Als der FC Chelsea vor ein paar Tagen das Finale der Europa League gegen Benfica Lissabon gewann, auf ähnlich perfide Art und mit den gleichen archaischen Mitteln wie damals in München, mit einem Kopfballtor kurz vor Schluss, da ahnte man: Hätte er es an diesem Tag mit dem FC Bayern zu tun gehabt, wäre er wahrscheinlich mit 0:6 vom Platz gefegt worden. Borussia Dortmund wird nicht der einzige Gegner sein im Finale von Wembley, dem der FC Bayern sich gegenüber sieht: Da stehen eben auch dieser FC Chelsea, da steht Inter Mailand, gegen das er das Endspiel 2010 verlor, da steht immer noch Manchester United, der FC Porto, Aston Villa. Da stehen alle, die jemals die Unverschämtheit besaßen, besser zu sein als er.

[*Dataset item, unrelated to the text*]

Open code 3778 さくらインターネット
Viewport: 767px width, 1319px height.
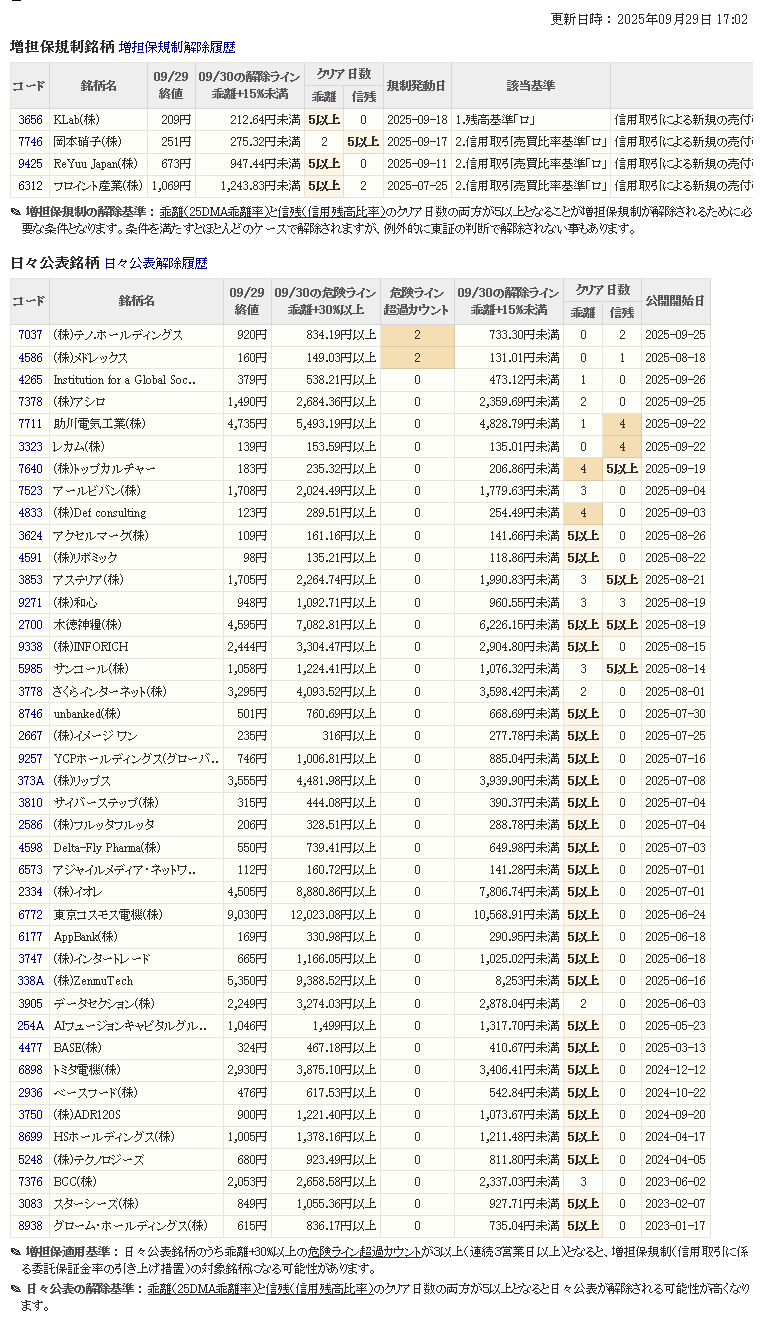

Gegen diese Überzahl wird er anrennen. Mit einem solchen Furor, dass selbst die Bundesligaspiele gegen den BVB sich dagegen ausnehmen wie Freundschaftsspiele zweier E-Jugenden. Auch für den neutralen Betrachter ist eine Steigerung dieser Intensität kaum noch denkbar. Achtung: Möglicherweise explodieren am Samstag sämtliche Fernsehgeräte, die in deutschen Wohnzimmern stehen. Schwer vorstellbar, wie wir uns danach wieder für den Bundesligaalltag begeistern sollen, für den ersten, zweiten, dritten Spieltag, wenn die Tabelle aussieht, als wären die Ränge ausgelost worden. Wie Sportdirektor Matthias Sammer, ohne lachen zu müssen, vor einer Heimniederlage gegen Eintracht Braunschweig warnt. Und welche Ziele der neue Trainer Pep Guardiola ausruft. Wird er je das profane Wort „Herbstmeisterschaft“ über die Lippen bringen? Doch all das nun beiseite. Der Herbst ist noch fern. Freuen wir uns auf dieses Endspiel, auf die Vollendung der Schöpfung oder auf ihr bombastisches Scheitern. Wünschen wir auch Pep Guardiola einen schönen Fernsehabend: Denken Sie dran, Señor, wenn alle um Sie herum jubeln, und Ihnen selbst zum Heulen zumute ist: „Die Einsamkeit ist schrecklich, aber auf erhabene Art.“ Kant hat das gesagt. Aber das wissen Sie ja bestimmt.